(EXERCISE)
Please transcribe the data below verbatim, from the line with "Image resolution: width=929" up to and including the line with "pyautogui.click(x=200, y=308)".

..........

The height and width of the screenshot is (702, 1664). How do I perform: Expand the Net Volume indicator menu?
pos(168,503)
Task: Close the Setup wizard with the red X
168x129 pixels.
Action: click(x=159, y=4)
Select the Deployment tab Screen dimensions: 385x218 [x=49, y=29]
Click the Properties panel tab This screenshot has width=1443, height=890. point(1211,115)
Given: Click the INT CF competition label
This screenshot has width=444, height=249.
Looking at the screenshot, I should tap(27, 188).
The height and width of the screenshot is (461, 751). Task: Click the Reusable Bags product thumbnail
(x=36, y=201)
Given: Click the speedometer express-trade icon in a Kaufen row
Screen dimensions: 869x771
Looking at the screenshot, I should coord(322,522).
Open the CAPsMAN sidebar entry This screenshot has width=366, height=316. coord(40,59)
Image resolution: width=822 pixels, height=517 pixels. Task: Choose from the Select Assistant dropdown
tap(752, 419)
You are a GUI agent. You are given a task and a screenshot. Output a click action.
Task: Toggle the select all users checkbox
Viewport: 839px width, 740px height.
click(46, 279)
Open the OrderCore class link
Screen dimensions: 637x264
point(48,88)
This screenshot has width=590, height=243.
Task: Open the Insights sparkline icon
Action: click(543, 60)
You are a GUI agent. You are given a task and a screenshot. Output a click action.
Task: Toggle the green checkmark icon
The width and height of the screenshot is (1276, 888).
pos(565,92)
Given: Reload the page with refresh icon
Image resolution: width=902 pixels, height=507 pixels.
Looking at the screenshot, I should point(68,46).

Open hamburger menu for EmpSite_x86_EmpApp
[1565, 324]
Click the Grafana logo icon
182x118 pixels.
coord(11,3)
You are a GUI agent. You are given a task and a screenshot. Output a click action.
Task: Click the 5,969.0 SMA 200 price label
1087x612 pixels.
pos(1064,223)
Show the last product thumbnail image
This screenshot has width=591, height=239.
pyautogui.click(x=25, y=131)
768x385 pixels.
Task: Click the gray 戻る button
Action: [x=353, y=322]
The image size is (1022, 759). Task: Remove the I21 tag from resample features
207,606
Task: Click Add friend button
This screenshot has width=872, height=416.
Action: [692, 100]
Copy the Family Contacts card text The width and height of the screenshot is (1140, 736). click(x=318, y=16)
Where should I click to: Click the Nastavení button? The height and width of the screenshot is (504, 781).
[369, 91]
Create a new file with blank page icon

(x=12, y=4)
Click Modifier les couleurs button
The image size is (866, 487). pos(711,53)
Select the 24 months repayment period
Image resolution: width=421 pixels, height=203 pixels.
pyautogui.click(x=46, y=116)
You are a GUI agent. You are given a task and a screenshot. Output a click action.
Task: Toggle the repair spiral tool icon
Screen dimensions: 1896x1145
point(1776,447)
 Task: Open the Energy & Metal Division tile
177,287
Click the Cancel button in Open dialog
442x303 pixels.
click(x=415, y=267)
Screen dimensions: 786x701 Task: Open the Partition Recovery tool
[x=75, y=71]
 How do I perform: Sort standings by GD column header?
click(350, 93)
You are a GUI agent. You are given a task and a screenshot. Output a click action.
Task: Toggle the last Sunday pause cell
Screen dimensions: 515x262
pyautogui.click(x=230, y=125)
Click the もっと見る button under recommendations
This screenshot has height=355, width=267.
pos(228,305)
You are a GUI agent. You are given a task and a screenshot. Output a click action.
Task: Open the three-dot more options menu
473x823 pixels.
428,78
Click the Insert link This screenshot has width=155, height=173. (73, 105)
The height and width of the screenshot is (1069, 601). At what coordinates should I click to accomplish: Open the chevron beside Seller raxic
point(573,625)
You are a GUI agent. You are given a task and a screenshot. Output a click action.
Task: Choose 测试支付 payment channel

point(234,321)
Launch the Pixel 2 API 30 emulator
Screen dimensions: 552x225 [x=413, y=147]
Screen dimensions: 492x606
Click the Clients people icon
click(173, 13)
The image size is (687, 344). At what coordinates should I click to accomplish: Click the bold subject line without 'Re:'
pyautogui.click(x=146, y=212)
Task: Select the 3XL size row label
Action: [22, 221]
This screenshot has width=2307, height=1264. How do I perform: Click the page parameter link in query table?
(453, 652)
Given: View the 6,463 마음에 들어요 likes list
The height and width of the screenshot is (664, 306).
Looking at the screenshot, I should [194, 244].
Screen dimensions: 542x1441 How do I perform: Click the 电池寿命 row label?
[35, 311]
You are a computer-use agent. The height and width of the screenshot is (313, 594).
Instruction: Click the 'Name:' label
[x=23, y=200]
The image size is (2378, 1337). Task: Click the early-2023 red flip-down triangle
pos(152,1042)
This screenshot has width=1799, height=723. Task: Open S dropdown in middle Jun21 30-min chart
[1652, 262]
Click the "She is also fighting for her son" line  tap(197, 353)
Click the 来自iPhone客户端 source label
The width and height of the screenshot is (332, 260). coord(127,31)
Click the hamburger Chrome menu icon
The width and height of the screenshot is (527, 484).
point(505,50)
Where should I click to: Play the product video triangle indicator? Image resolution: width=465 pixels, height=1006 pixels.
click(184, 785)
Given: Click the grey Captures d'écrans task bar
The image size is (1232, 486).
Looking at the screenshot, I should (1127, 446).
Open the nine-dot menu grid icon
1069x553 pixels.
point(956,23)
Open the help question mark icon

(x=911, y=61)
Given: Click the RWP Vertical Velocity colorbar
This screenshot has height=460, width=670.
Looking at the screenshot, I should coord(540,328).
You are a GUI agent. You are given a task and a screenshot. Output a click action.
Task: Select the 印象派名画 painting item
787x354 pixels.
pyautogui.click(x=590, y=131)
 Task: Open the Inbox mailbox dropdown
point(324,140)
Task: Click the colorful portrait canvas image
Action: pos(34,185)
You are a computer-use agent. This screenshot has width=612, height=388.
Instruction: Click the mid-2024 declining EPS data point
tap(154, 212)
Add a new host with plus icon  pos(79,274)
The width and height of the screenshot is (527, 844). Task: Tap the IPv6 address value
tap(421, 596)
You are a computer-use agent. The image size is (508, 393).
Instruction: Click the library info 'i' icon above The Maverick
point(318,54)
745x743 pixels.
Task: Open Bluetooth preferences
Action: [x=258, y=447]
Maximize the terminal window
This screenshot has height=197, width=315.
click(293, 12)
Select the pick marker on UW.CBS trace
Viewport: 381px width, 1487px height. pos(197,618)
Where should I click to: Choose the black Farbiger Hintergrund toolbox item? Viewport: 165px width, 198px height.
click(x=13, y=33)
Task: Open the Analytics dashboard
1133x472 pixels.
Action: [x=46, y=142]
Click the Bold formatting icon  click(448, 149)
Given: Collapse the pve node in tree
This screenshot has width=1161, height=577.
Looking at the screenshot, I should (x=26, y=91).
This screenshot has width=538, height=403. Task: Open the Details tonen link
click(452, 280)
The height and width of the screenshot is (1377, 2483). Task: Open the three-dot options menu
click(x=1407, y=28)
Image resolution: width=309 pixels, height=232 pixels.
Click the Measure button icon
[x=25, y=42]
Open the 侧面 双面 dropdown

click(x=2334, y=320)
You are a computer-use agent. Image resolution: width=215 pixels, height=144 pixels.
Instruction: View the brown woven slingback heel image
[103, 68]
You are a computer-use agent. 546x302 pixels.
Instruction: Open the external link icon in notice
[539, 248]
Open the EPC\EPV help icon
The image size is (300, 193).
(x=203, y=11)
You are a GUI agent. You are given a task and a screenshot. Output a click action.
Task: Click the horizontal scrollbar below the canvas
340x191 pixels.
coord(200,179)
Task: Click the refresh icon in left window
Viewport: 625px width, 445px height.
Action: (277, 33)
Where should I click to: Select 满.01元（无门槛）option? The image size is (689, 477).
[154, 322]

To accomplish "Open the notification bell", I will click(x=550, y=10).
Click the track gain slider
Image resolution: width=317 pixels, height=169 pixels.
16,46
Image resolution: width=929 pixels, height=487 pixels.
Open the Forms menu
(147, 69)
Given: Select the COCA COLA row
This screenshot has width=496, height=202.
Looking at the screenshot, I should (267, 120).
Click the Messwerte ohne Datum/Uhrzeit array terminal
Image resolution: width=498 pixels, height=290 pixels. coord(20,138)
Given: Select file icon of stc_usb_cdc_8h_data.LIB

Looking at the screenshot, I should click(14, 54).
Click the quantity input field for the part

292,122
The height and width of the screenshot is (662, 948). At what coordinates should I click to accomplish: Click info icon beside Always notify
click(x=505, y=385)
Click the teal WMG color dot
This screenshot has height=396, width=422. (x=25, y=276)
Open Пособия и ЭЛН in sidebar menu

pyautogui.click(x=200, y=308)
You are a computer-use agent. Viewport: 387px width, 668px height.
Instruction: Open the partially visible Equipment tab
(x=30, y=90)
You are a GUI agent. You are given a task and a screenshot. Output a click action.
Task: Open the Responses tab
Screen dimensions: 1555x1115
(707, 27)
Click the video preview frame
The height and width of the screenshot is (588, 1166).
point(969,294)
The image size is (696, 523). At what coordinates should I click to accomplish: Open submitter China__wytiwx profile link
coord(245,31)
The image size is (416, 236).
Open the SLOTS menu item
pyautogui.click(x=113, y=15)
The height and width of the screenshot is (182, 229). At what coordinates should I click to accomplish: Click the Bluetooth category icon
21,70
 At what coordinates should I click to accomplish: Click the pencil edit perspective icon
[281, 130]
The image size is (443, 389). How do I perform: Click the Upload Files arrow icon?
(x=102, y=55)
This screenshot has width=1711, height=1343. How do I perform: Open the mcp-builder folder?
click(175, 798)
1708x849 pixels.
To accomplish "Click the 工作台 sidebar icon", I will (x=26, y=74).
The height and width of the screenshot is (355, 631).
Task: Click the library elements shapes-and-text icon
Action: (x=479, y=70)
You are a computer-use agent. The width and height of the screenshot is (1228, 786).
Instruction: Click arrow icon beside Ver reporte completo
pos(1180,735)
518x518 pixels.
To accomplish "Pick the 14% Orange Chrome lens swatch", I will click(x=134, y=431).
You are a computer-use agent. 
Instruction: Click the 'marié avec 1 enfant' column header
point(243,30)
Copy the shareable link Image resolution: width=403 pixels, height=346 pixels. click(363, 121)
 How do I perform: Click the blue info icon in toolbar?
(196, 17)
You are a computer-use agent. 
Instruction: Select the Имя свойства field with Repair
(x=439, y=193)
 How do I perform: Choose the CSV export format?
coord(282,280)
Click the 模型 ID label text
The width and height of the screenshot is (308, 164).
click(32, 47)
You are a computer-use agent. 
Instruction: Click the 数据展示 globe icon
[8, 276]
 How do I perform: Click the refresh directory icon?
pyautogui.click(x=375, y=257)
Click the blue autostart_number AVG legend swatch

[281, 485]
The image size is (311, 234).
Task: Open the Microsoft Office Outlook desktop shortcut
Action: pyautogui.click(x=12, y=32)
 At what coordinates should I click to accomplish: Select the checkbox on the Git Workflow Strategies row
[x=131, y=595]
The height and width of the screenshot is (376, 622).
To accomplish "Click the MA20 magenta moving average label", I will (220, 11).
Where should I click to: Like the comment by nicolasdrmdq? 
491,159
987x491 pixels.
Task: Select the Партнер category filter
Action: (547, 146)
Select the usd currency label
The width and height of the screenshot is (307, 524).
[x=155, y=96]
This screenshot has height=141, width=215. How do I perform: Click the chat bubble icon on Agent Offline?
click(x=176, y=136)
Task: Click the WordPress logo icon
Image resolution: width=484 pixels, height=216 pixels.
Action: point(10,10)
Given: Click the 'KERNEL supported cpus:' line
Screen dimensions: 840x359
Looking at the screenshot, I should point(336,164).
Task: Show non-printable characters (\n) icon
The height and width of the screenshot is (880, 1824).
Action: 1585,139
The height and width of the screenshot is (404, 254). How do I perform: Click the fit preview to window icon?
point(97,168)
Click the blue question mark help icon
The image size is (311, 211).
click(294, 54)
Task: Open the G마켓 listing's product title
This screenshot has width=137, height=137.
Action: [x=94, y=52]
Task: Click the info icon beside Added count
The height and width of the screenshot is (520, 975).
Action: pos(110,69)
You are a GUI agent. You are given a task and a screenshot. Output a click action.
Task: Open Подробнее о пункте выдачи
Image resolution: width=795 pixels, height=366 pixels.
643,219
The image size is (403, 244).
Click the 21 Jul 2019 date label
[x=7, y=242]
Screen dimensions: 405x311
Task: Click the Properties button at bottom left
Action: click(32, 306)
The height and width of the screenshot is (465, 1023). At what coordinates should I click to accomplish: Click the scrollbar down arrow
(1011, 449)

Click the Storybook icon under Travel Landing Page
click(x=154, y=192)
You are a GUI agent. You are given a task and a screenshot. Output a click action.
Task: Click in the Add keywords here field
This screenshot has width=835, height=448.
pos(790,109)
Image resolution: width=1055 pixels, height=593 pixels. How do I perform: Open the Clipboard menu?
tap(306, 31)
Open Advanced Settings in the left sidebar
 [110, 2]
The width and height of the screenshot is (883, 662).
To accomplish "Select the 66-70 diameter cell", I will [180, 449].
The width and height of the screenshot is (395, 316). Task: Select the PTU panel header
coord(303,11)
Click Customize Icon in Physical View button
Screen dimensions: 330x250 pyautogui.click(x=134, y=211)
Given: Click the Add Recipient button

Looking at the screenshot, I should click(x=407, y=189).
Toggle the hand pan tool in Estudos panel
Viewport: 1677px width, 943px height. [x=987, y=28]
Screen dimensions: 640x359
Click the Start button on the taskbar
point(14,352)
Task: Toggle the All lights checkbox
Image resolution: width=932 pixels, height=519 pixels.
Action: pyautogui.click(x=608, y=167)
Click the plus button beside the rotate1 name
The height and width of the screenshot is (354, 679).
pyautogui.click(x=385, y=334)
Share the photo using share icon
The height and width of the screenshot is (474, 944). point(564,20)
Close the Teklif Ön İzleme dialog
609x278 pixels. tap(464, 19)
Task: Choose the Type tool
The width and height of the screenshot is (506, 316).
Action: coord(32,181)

..........

(WRITTEN ANSWER)
Image resolution: width=929 pixels, height=487 pixels.
Open the Forms menu
(147, 69)
Given: Select the COCA COLA row
This screenshot has width=496, height=202.
Looking at the screenshot, I should (267, 120).
Click the Messwerte ohne Datum/Uhrzeit array terminal
Image resolution: width=498 pixels, height=290 pixels. coord(20,138)
Given: Select file icon of stc_usb_cdc_8h_data.LIB

Looking at the screenshot, I should click(14, 54).
Click the quantity input field for the part

292,122
The height and width of the screenshot is (662, 948). At what coordinates should I click to accomplish: Click info icon beside Always notify
click(x=505, y=385)
Click the teal WMG color dot
This screenshot has height=396, width=422. (x=25, y=276)
Open Пособия и ЭЛН in sidebar menu

pyautogui.click(x=200, y=308)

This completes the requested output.